### Available data
>>>
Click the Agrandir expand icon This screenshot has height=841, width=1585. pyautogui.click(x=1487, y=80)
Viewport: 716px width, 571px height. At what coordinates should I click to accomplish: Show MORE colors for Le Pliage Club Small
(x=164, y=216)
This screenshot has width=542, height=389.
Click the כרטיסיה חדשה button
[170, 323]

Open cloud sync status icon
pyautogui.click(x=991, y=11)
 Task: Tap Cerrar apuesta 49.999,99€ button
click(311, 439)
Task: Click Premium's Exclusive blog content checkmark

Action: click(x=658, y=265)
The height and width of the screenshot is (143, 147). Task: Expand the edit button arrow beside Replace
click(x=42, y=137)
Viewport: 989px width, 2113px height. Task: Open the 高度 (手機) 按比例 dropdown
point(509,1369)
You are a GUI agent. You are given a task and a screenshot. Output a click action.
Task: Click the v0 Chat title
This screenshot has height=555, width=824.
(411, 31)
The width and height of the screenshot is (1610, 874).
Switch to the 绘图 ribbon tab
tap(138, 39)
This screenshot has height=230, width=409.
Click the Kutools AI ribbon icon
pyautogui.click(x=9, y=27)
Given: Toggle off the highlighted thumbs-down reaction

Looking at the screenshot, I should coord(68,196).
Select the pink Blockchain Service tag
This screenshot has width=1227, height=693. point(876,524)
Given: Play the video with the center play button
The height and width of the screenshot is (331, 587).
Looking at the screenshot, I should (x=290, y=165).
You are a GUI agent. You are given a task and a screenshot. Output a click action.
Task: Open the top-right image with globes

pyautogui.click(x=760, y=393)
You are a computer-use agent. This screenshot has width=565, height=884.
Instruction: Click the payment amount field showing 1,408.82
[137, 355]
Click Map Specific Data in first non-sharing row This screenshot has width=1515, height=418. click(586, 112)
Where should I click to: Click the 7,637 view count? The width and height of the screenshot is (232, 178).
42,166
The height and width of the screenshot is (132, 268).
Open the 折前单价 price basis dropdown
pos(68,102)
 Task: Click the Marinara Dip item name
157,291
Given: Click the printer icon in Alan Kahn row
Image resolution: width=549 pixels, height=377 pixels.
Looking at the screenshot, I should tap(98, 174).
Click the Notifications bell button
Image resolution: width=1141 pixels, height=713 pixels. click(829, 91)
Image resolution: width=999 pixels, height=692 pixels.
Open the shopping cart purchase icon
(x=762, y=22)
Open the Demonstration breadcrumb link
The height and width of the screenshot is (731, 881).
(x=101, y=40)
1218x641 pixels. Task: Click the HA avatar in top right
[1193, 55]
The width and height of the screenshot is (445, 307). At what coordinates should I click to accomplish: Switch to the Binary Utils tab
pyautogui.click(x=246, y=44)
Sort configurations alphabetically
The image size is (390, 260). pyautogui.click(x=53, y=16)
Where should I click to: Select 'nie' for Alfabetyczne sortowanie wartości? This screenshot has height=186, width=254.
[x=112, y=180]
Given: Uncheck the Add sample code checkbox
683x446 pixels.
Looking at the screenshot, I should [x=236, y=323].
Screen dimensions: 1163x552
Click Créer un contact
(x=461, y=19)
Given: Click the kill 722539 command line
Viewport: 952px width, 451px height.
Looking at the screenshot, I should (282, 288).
<<<
### What you have to do
Set down exactly, and only, the lines from the one with "Task: Click the Marinara Dip item name" to the final line of the data.

### Solution for this problem
 Task: Click the Marinara Dip item name
157,291
Given: Click the printer icon in Alan Kahn row
Image resolution: width=549 pixels, height=377 pixels.
Looking at the screenshot, I should tap(98, 174).
Click the Notifications bell button
Image resolution: width=1141 pixels, height=713 pixels. click(829, 91)
Image resolution: width=999 pixels, height=692 pixels.
Open the shopping cart purchase icon
(x=762, y=22)
Open the Demonstration breadcrumb link
The height and width of the screenshot is (731, 881).
(x=101, y=40)
1218x641 pixels. Task: Click the HA avatar in top right
[1193, 55]
The width and height of the screenshot is (445, 307). At what coordinates should I click to accomplish: Switch to the Binary Utils tab
pyautogui.click(x=246, y=44)
Sort configurations alphabetically
The image size is (390, 260). pyautogui.click(x=53, y=16)
Where should I click to: Select 'nie' for Alfabetyczne sortowanie wartości? This screenshot has height=186, width=254.
[x=112, y=180]
Given: Uncheck the Add sample code checkbox
683x446 pixels.
Looking at the screenshot, I should [x=236, y=323].
Screen dimensions: 1163x552
Click Créer un contact
(x=461, y=19)
Given: Click the kill 722539 command line
Viewport: 952px width, 451px height.
Looking at the screenshot, I should (282, 288).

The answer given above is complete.